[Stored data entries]
————

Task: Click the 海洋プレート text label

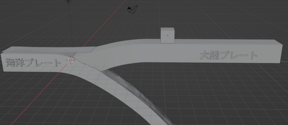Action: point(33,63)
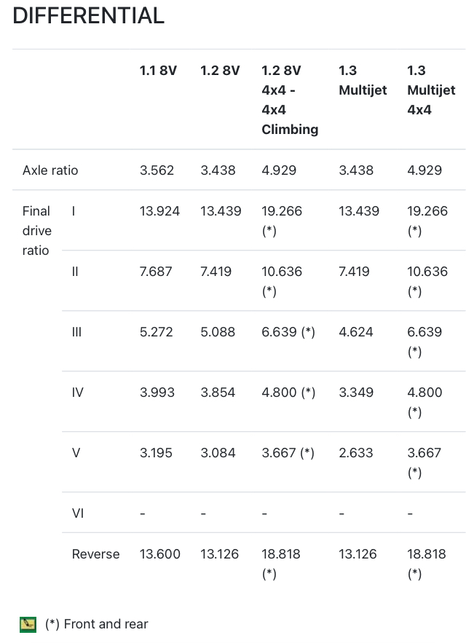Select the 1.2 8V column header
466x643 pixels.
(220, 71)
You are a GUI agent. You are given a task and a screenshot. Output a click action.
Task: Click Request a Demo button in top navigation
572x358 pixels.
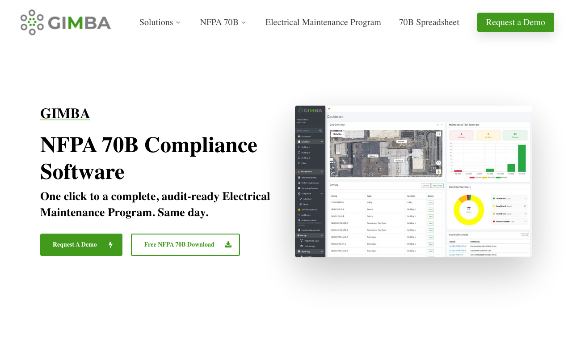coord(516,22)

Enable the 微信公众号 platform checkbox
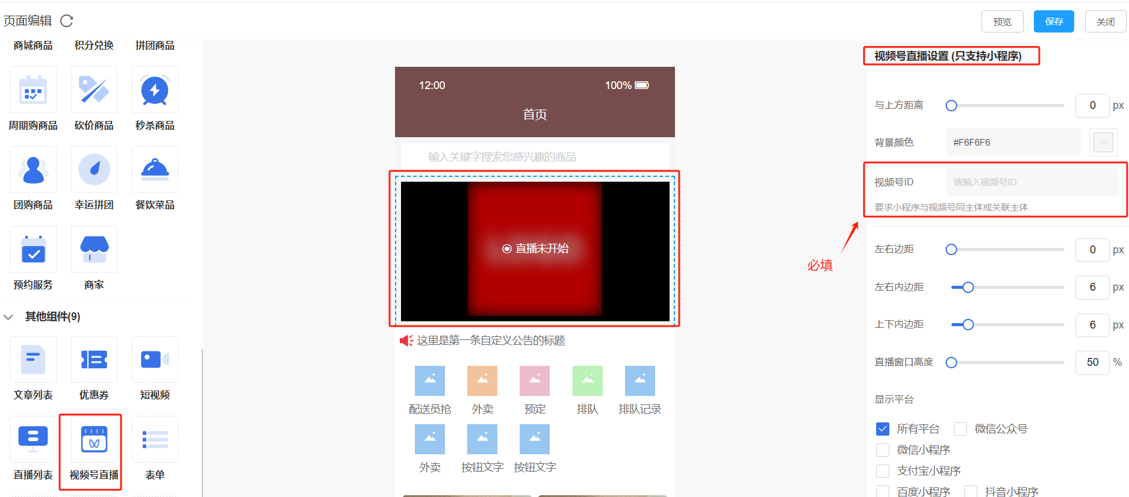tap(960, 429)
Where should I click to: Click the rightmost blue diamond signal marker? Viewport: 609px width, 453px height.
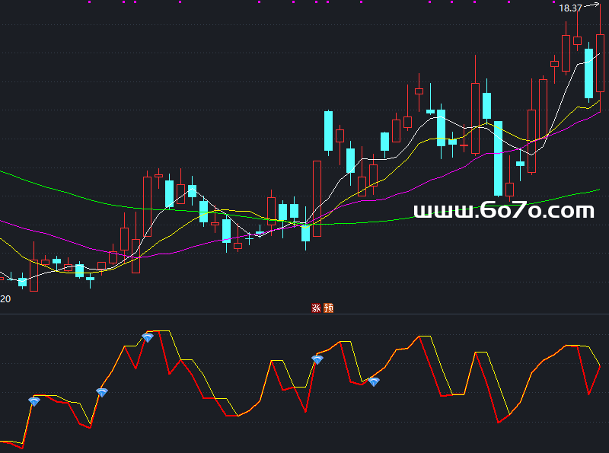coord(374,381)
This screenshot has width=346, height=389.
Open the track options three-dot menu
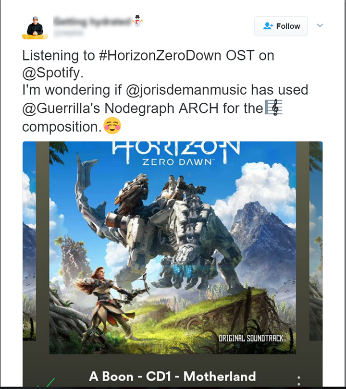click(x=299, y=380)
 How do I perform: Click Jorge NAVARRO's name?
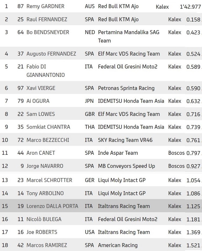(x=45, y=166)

————

**ABOUT THIS TASK:** The required output is every line from the one containing "Where should I" through the last line of the records, inclusive, reproduced exactly and without pictures.

**EXERCISE SOLUTION:**
Where should I click to: Click the rightmost blue diamond signal marker? Viewport: 609px width, 453px height.
coord(374,381)
This screenshot has width=346, height=389.
Open the track options three-dot menu
click(x=299, y=380)
 How do I perform: Click Jorge NAVARRO's name?
(x=45, y=166)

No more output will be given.